Format everything in the listing from the line containing "This screenshot has width=2224, height=1074." down to the end as a JSON list of strings, one string per line, skipping blank lines. Leave the pictures out of your answer.

**Data listing:**
☆ ☆ ☆ ☆ ☆ ☆ ☆

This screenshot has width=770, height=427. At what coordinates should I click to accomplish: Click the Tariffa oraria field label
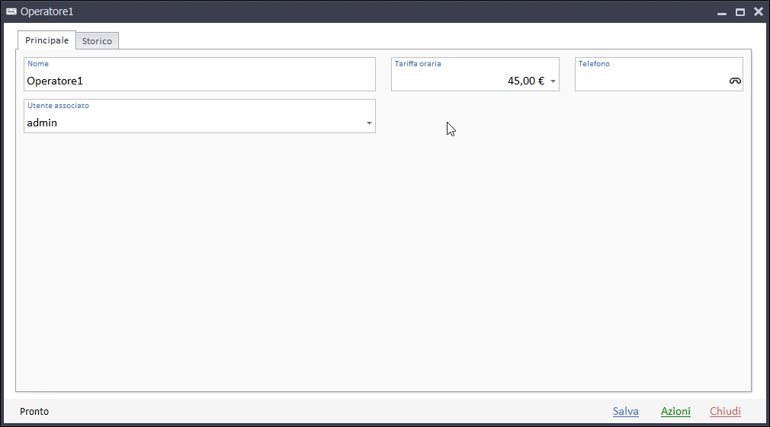click(x=418, y=64)
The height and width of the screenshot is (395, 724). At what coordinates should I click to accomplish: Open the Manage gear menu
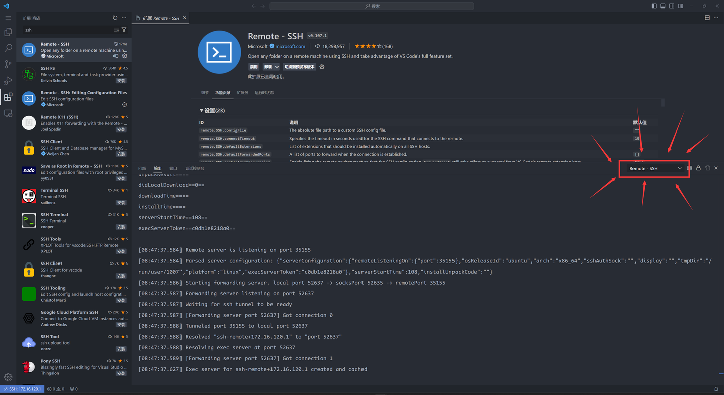(x=8, y=377)
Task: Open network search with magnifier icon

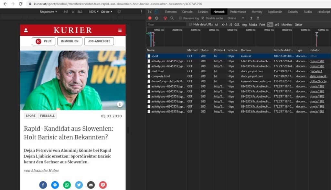Action: click(x=172, y=18)
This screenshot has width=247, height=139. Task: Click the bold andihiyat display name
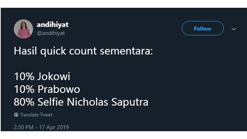tap(52, 25)
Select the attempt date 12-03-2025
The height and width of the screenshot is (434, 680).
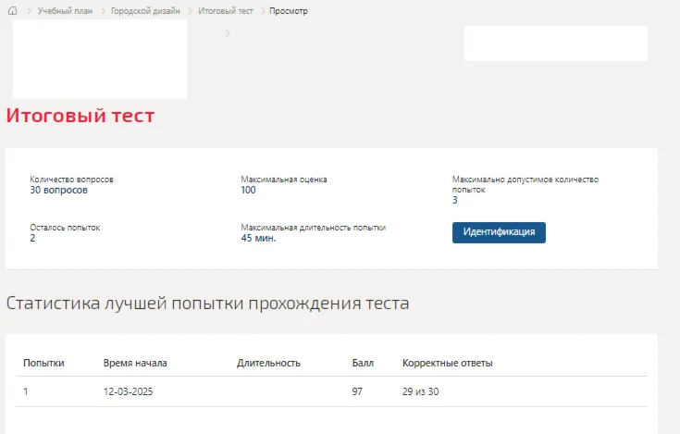128,392
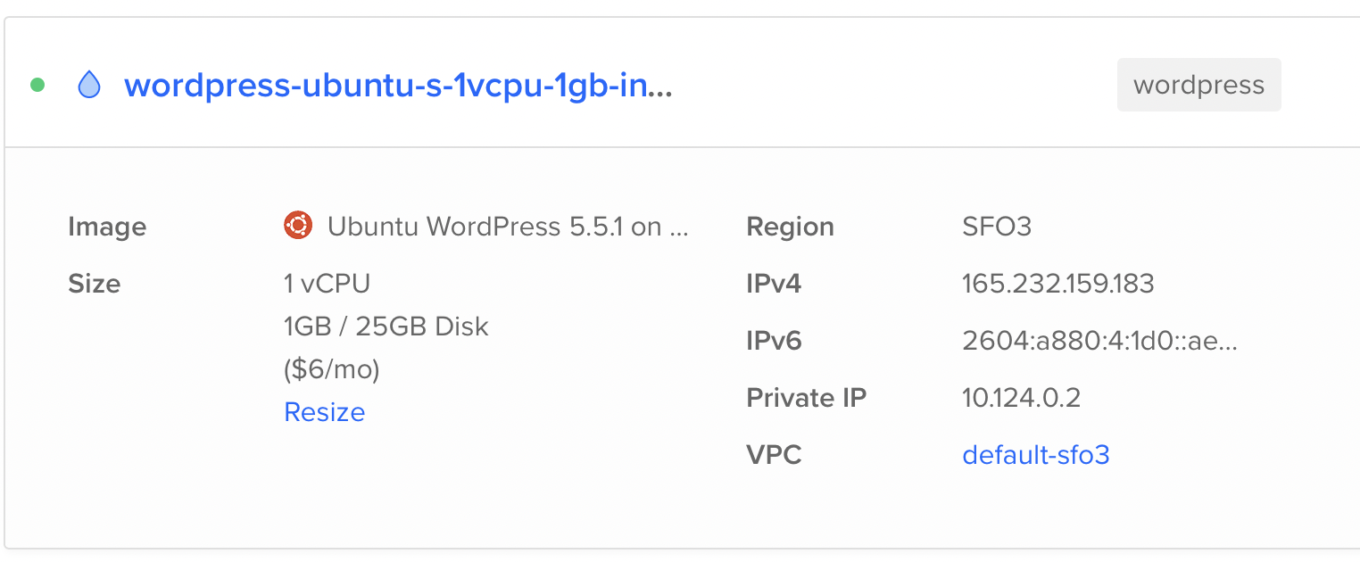Click the IPv6 field label
Image resolution: width=1360 pixels, height=562 pixels.
pos(773,341)
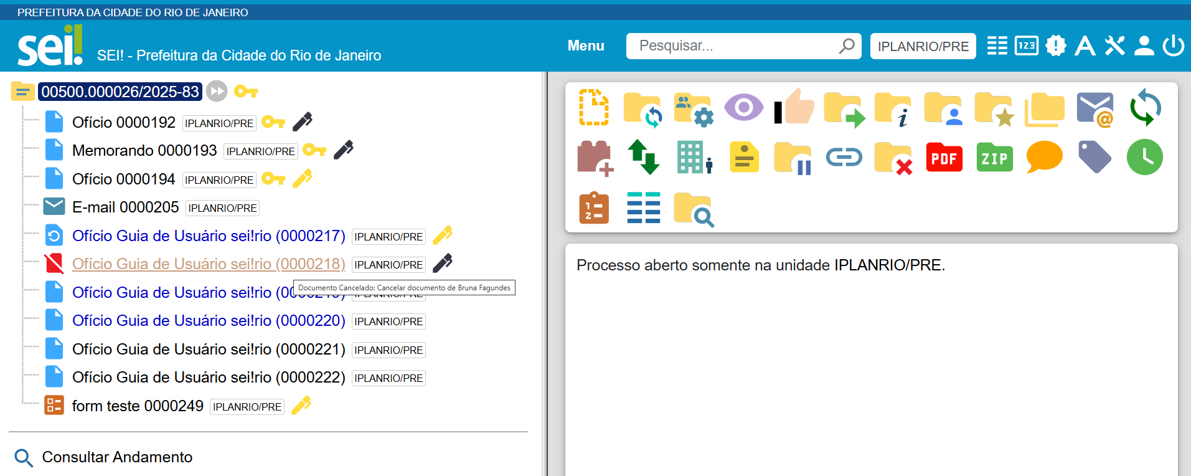Click the orange speech bubble comment icon
1191x476 pixels.
click(1044, 157)
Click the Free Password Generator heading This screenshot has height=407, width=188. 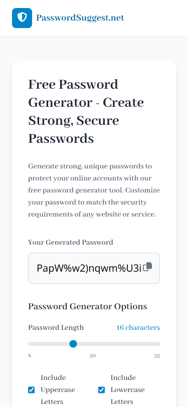(x=86, y=111)
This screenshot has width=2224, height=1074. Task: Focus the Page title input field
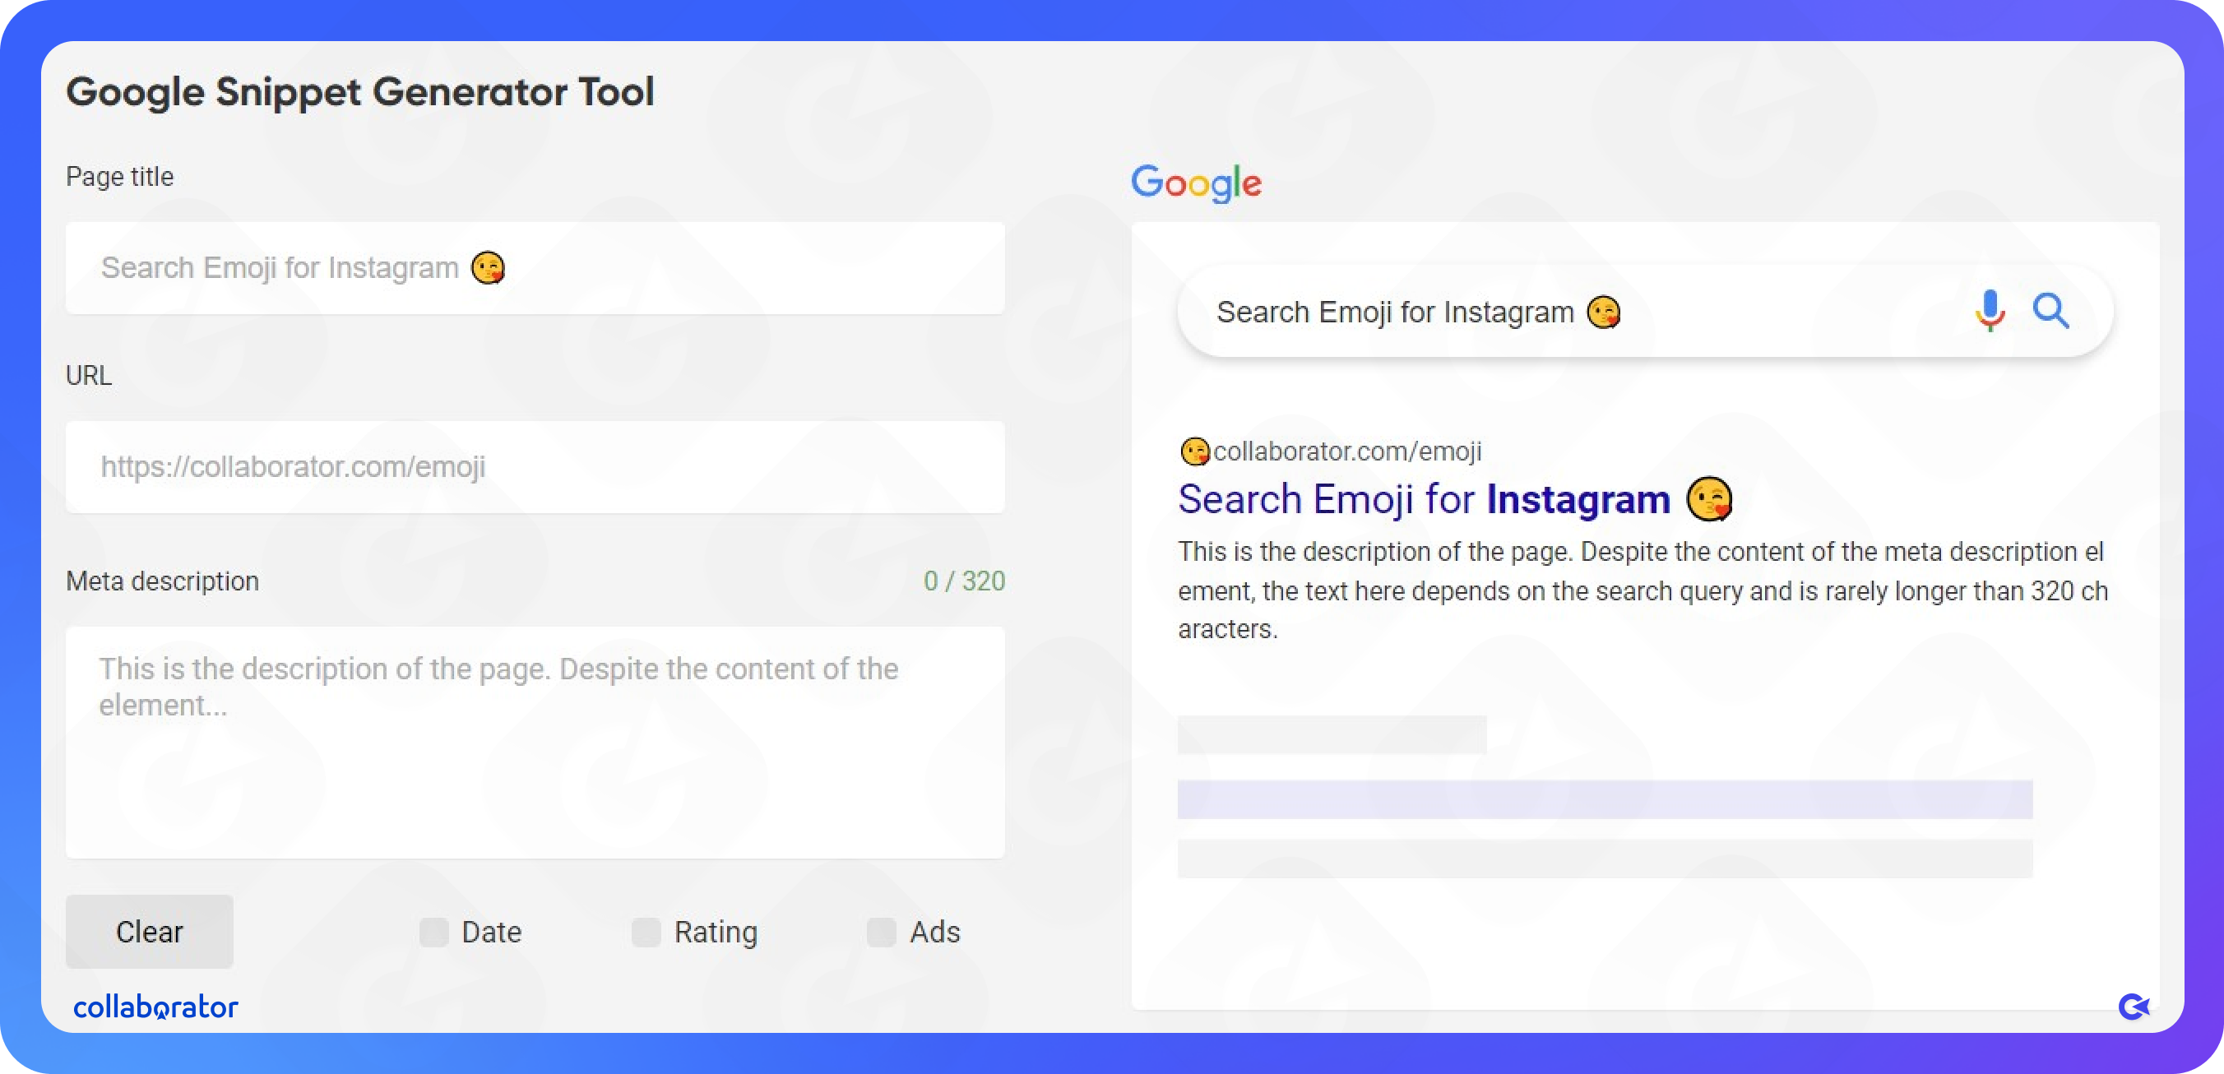point(534,268)
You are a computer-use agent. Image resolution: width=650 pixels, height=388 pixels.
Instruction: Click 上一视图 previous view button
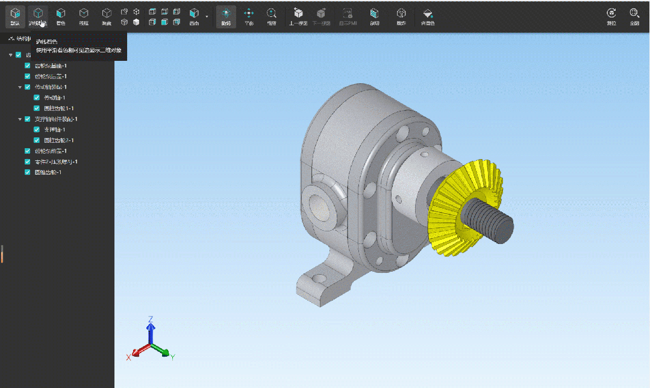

☆ ☆ ☆ ☆ ☆ ☆ ☆

**Correct result:**
[
  "This screenshot has width=2224, height=1074. Task: Focus the Page title input field",
  "point(534,268)",
  "You are a computer-use agent. Image resolution: width=650 pixels, height=388 pixels.",
  "Instruction: Click 上一视图 previous view button"
]